Cross-cultural living can be exciting. Boring. Confusing. Eye-opening. Here’s a story I shared on another website about a year ago, talking about one of those eye-opening moments.
Somewhere in the skies between our sleepy little town of Sandefjord and the bustling capital of the Netherlands, we sat side by side. Trays down, awaiting whatever culinary masterpiece the Dutch airline had carefully selected as the snack for coach class.
I watched as my 13-year-old seated next to me opened the cheese and yogurt sandwich, and ate it rather quickly. While it’s not so odd for him to devour food, this did not seem like something he would consume with such haste.

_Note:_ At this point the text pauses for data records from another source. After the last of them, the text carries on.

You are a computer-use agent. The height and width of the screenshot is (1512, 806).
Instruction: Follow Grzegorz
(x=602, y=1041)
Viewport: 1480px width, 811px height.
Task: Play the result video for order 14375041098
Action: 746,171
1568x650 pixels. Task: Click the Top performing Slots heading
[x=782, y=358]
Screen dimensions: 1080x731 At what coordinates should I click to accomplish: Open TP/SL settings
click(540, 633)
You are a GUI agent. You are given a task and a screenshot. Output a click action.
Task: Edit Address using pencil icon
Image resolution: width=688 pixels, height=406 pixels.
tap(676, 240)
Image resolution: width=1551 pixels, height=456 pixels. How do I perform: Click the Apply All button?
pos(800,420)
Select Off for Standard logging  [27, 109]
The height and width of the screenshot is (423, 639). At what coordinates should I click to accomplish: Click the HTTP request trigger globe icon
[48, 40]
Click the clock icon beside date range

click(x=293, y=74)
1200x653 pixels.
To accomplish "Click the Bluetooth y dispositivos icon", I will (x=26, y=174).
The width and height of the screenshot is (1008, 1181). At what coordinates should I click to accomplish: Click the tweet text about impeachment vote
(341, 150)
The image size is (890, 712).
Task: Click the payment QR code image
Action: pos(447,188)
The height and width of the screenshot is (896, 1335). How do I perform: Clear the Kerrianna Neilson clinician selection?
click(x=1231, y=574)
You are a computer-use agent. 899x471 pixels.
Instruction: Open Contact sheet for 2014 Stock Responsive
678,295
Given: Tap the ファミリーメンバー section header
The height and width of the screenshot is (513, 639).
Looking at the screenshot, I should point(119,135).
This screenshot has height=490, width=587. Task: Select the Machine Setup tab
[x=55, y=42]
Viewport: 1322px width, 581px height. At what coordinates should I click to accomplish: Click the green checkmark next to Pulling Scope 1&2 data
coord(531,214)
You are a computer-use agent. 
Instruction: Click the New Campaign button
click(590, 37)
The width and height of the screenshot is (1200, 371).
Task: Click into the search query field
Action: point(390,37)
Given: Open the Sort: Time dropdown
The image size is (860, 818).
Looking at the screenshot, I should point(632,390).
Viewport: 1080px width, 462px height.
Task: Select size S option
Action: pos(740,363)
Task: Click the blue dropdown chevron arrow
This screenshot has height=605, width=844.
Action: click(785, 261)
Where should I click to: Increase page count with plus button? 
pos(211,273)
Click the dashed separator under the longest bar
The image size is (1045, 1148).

But in a matter of a couple of minutes, the tiny paper box was emptied of its contents. And then he began rummaging through his backpack. Soon, he produced on his tray table a rectangular silver package.
I looked at his face and saw a look of pure happiness. He carefully opened the wrapper and withdrew its contents: two frosted cherry-filled pastries.
Most American teenagers would recognize these without a second thought. And most would probably not understand the gravity of this moment (okay, a bit melodramatic, but humor me…). But for my boy, this was a rare treat: a delicacy in its time and place. A gift from recent American visitors, my blonde-headed man-child sat and relished every last bite of his beloved Pop-Tarts.
As I watched, I was first reminded that often the simple things are the best. Big vacations we’ve taken are punctuated in our children’s minds by the night we stayed up late eating junk food and watching movies. Or the time they got to ‘skate’ in their shoes across a frozen parking lot. Or the fun of taking a bath in a garden tub (we only have a shower).
I also thought about the fact that you often don’t realize your desires or affections until they’re removed from you. Or maybe you don’t realize the things you really could do without until they aren’t right under foot. Not that my boy is driven by a love of Pop-Tarts. But the metaphor is there. Something that was once inexpensive and readily available has now become rare, and a highly-prized indulgence.
This non-event reminded me of how we need to take time to enjoy the things we love. Again, it was only Pop-Tarts. But how many times do I zip through moments of significance, and instead live in constant anticipation, continually waiting for whatever is next? While there is always a danger of letting the small joys of life become big distractions, there is also a balance.
We all have certain interests, passions. So long as they don’t distract from who we were created to be, we should take the time to enjoy them.
All this from a pack of Pop-Tarts. Who knew what a twin-pack of toaster pastries could hold?